Material:
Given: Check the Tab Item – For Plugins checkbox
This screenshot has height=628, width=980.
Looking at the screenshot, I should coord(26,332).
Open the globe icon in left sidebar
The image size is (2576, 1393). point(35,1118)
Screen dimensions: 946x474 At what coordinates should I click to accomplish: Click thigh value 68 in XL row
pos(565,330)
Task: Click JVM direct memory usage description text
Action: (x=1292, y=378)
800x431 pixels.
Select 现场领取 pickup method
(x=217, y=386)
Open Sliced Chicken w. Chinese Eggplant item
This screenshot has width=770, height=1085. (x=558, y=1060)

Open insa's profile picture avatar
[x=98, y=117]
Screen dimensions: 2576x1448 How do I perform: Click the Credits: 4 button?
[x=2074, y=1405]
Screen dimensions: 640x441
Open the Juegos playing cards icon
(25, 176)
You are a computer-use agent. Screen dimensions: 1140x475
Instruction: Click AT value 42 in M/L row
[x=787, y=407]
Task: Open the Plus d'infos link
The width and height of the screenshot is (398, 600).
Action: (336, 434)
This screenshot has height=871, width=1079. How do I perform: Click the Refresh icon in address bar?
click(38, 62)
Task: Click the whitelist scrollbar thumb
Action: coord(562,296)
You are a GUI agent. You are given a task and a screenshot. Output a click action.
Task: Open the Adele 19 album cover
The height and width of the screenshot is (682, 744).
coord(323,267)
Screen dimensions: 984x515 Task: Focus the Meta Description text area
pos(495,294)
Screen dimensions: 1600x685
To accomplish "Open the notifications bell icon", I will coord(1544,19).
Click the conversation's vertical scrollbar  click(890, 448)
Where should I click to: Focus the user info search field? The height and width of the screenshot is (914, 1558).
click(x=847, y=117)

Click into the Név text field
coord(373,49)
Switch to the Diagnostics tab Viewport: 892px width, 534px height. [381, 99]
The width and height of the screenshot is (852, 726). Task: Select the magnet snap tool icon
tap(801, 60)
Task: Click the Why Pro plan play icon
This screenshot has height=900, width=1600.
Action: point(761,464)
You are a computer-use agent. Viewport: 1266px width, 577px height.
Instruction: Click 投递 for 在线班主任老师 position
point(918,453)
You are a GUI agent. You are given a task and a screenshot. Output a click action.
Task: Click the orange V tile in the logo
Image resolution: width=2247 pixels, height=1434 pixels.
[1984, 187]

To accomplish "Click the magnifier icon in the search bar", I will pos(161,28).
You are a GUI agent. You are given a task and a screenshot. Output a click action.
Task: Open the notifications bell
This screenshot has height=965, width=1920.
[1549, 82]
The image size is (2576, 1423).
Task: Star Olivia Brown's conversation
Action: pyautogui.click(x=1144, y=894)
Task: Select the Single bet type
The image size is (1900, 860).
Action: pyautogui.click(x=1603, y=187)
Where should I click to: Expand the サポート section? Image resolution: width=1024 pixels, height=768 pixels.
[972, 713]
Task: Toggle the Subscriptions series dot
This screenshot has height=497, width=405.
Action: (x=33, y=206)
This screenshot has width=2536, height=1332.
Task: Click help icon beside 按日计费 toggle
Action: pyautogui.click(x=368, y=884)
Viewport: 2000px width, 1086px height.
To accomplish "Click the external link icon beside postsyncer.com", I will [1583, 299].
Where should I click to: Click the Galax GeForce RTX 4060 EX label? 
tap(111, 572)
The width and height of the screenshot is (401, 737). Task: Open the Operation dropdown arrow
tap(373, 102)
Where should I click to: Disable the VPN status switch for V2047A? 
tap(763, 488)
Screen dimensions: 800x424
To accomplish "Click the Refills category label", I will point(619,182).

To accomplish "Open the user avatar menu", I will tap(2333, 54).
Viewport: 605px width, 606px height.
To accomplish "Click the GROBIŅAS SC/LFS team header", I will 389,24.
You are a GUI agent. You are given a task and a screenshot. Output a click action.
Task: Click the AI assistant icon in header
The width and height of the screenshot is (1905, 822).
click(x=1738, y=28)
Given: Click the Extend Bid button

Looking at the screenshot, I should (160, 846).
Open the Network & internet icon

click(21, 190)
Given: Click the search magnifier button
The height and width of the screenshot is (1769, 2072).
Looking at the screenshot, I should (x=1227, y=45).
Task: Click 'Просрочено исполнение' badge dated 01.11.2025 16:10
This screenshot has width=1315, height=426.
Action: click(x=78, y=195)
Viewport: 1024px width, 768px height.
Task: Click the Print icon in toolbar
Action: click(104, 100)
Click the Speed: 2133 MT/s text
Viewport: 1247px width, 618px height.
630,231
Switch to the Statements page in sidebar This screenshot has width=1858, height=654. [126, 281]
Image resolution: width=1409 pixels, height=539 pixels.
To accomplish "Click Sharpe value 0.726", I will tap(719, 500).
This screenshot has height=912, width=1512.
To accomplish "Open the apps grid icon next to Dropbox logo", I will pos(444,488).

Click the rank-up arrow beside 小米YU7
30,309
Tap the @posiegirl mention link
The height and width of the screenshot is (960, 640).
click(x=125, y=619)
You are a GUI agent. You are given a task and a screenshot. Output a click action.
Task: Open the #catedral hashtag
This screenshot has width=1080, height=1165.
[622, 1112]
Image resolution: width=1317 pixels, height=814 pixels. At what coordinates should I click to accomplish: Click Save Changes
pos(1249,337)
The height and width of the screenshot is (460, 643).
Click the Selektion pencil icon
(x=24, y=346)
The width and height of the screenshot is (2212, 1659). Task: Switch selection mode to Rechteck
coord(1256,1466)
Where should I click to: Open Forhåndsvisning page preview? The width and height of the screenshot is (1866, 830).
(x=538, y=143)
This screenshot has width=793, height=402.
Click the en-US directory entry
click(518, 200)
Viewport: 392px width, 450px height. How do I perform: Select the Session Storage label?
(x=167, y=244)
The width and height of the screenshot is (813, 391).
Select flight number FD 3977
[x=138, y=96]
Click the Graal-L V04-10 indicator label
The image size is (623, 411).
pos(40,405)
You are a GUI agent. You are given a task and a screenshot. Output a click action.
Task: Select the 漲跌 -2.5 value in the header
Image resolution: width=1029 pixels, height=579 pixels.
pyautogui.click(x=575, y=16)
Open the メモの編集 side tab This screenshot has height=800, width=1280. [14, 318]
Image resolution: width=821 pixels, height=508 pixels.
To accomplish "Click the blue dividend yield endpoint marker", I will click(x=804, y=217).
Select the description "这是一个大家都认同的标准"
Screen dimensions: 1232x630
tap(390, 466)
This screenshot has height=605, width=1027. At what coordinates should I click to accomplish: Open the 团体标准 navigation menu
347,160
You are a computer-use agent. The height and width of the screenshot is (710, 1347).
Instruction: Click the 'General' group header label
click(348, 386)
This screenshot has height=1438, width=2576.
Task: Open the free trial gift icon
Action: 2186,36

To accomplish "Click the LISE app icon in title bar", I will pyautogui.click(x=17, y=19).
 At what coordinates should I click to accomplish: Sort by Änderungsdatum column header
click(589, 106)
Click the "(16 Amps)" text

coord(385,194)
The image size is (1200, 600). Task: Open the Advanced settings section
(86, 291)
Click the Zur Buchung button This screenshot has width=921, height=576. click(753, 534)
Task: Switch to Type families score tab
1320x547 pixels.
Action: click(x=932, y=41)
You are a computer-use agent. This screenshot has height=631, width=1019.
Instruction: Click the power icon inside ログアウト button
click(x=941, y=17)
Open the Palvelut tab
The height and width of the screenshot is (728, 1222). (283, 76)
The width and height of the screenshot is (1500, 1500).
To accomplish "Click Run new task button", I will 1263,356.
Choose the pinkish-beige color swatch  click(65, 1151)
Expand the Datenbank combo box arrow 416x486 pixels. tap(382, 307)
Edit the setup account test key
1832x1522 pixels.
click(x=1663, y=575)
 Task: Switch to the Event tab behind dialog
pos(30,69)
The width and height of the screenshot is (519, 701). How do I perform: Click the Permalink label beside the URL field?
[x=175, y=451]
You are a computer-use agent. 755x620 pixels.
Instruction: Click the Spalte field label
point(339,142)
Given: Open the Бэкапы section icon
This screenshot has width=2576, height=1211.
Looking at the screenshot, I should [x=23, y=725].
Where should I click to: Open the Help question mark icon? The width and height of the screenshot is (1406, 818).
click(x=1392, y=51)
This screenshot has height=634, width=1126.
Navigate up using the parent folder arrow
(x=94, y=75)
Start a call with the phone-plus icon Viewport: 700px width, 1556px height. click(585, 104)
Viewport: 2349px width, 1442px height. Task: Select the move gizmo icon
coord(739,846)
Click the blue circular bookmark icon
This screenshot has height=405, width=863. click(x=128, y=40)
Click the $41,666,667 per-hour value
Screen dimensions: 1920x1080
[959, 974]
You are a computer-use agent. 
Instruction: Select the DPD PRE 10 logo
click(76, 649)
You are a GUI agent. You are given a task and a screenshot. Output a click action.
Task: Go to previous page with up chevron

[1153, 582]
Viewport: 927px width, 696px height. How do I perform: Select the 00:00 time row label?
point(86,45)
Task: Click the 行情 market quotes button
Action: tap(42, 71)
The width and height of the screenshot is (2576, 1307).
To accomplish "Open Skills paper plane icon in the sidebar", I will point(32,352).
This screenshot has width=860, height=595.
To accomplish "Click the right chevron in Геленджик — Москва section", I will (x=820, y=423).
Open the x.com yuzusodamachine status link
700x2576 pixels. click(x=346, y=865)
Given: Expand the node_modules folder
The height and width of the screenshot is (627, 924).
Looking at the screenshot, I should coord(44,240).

Exercise:
Count the lines above that contain the string "Where", treating uppercase and lowercase as different, and reply with only that number.

Solution to the exercise:
6